進藤:こうしたデータの読み解き方は大場先生の方がプロですから私が答えてよいものかどうかとも思いますが、このデータの解釈は、2つの側面から考える必要があると思います。第一に、施設によって手術適応の考え方が大きく異なるという問題があります。

 大腸がんの場合、肝転移や肺転移があっても切除によって一定の割合で治癒が期待できることから、「切除できるものは外科的切除で治癒を目指す」という考え方が現在では一般的になってきました。しかし、この「切除できる」という概念の定義が問題で、例えば肝臓だけを考えても、腫瘍の大きさ、個数、場所、肝臓の機能などによって「切除できる・できない」の判断は施設によって大きく異なってきます。

 いわゆるハイボリュームセンター(症例数の多い施設)では相当な進行症例でも手術による根治の可能性を追求するというところが多いと思いますが、この「切除できる・できない」の判断は、専門医の有無、外科医の経験や技量、施設のリソースなどに大きく影響されますので、規模の小さな病院で、肝切除も年間数件あるかどうかというところではやはり「切除不能」と判断されてしまうことが多いわけです。

 大腸がんは病巣をすべて根治的に切除できなければ基本的に治癒は得られませんので、治療の中に「手術」というオプションがあるのかどうかは生存成績にかなり大きく影響する部分です。そうした意味でがん治療の地域格差というものは残念ながら存在していますし、そこは大きな生存率の差として現れてくる部分です。
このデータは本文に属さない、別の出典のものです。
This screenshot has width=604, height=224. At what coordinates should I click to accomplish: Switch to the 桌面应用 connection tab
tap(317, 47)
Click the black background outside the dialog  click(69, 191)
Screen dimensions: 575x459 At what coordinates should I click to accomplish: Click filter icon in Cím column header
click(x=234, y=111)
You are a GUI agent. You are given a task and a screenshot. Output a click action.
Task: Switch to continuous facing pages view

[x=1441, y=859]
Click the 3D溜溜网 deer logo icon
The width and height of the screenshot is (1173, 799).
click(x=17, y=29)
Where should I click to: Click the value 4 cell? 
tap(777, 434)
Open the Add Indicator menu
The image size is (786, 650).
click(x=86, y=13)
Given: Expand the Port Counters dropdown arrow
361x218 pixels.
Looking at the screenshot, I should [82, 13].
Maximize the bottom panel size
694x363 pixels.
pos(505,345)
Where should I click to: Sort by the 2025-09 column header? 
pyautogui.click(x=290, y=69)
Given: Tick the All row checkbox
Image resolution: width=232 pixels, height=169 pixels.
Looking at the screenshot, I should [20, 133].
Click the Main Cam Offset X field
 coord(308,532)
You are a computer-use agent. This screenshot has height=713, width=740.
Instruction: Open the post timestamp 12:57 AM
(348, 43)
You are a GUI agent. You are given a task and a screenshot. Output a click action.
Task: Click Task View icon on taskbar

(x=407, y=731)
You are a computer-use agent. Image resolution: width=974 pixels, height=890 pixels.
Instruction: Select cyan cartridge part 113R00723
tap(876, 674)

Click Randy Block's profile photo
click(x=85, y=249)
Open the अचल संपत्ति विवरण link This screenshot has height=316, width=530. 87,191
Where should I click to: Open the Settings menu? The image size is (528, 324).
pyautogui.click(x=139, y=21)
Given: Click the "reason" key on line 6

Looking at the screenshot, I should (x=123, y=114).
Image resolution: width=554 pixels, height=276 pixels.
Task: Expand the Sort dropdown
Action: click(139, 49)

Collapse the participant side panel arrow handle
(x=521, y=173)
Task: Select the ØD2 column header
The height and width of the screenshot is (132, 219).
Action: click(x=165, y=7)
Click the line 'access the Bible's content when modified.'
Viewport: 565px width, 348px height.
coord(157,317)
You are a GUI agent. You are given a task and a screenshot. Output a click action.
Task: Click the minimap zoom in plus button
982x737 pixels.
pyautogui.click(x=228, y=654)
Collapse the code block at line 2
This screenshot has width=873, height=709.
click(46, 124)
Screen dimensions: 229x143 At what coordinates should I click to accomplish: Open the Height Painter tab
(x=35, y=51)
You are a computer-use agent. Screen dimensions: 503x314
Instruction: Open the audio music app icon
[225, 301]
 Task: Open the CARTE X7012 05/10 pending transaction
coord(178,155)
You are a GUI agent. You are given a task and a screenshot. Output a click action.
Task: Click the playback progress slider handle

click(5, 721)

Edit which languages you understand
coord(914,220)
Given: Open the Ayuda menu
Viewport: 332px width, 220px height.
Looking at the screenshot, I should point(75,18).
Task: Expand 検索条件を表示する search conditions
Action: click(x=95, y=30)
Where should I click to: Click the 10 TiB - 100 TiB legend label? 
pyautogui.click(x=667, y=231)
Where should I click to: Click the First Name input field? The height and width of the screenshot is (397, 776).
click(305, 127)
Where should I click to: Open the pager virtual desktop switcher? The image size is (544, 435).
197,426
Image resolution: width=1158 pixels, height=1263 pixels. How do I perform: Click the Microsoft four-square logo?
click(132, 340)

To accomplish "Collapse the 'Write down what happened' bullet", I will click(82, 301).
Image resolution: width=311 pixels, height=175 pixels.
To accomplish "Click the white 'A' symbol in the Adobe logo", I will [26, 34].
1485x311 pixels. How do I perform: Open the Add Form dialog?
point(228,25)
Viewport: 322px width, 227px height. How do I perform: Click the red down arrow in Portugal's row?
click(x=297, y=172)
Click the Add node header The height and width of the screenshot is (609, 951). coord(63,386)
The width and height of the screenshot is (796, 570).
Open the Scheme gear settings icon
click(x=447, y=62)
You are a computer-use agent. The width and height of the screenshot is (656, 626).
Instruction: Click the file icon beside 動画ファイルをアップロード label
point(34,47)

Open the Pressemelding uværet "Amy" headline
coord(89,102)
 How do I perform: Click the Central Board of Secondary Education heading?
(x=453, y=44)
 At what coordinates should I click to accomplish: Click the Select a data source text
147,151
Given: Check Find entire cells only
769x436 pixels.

 一方で、いわゆるハイボリュームセンター間の成績の比較については、同じステージIVでも施設毎に患者層が全く異なるということを考慮しなくてはいけません。より進行している患者さんが多い施設の成績は当然のことながら数値としては低く出るためです。

 大場先生が上記で挙げられた施設はすべて東京大学肝胆膵外科の関連施設でもともとは同門ですから、手術に関する基本的な考え方や治療のポリシーは似通っていますし、それぞれの施設におけるステージIVの患者さんのうち肝転移のみを有する患者さんだけに限ってみてみると、5年生存率は大体50-60%に落ち着くはずです。世界の主だったハイボリュームセンターの成績はそのくらいの値になることが経験的に知られています。

大場:「地方だから治せるチャンスを逸してしまってもやむを得ない」と考えてよいものなのか悩ましいところです。一方で、進藤先生の言う専門医の有無、外科医の経験や技量、施設のリソースなどが揃っていても、決して満足できる生存率に達していない施設もありますよね。転移臓器が肝臓や肺であっても、元の病気は大腸がんですから、大腸外科医が主治医であることがほとんどでしょう。あるいは消化器内科とか?

 その際、肝臓外科医や呼吸器外科医にしっかり相談しているのかどうか、ステージⅣだから抗がん剤でしょ、という理由で腫瘍内科医に安直に預けてしまってはいないか。患者を紹介された腫瘍内科医は、手術ができる・できないを外科医たちと時間を割いて議論するより、自身の業績となりやすい新規抗がん剤の治験にエントリーさせたほうがよほど話が早いわけです。抗がん剤としてはいくら良い治療成績が生み出せたとしても、患者にとって治癒するチャンスは永遠に失われるわけで。友人の腫瘍内科医たちの気分を害するかもしれませんが、進藤先生、いかがでしょうか?